Directed by Caroline Leaf
Canada, 1976 (animation, 10 minutes, colour, English)
Also known as "La rue"
The Street
Image: © National Film Board of Canada
Video (National Film Board of Canada) [French]
Video (National Film Board of Canada)

Film Description:
"This award-winning animation film spares no feelings and minces no words. A poignant interpretation of a short story by Montréal author Mordecai Richler, it makes what is sometimes an embarrassingly frank statement about how many families respond to their old and infirm members. In soft simple washes of watercolor and ink, the filmmaker interprets reactions to a dying grandmother, capturing family feelings and distilling them into harsh reality."
-- National Film Board of Canada (source)

Film Credits (partial):
Based on: "The Street," a short story by Mordecai Richler
Produced by: Guy Glover, Wolf Koenig
Principal Cast: Mort Ransen, Vera Heitman, Sarah Dwight, John Hood, Howard Ryshpan
Animation: Caroline Leaf
Production Company: National Film Board of Canada / Office national du film du Canada
(sources)

Awards won by The Street

Notes about The Street

(sources)

Quotes about The Street

"While dealing with the timeless theme of aging, infirmity, and death as seen through the innocent eyes of children, the animation also exudes the warmth and sometimes self-deprecating humour of first-generation Jewish urbanites. Leaf's animation technique of continually changing washes of water-colour and ink on a glass plate created an almost cryptic rhythm of object-blending-into-object, beyond the earthbound rules of fixed observation."

- **SOURCE MATERIAL**:
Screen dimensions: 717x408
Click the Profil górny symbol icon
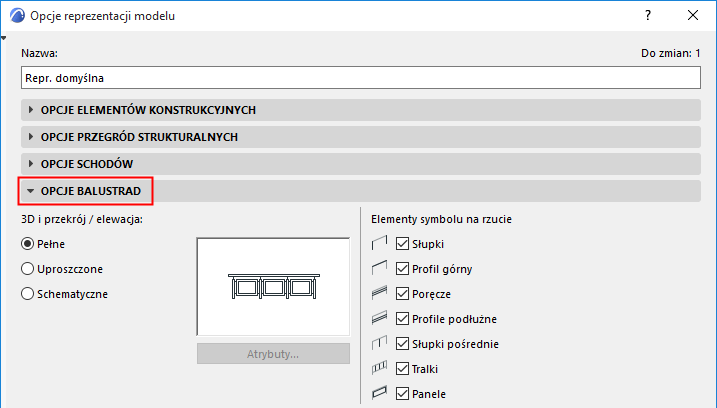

- **EXERCISE SET**:
**A)** Per the film page, on what surface did Leaf apply her washes of water-colour and ink?
**B)** Reproduce the film page word for word between "Also known as" and "of Canada (source)", inclusive.
Work from the film page alone, not the listing.

- **ANSWERS BY TASK**:
**A)** A glass plate.

**B)**
Also known as "La rue"
The Street
Image: © National Film Board of Canada
Video (National Film Board of Canada) [French]
Video (National Film Board of Canada)

Film Description:
"This award-winning animation film spares no feelings and minces no words. A poignant interpretation of a short story by Montréal author Mordecai Richler, it makes what is sometimes an embarrassingly frank statement about how many families respond to their old and infirm members. In soft simple washes of watercolor and ink, the filmmaker interprets reactions to a dying grandmother, capturing family feelings and distilling them into harsh reality."
-- National Film Board of Canada (source)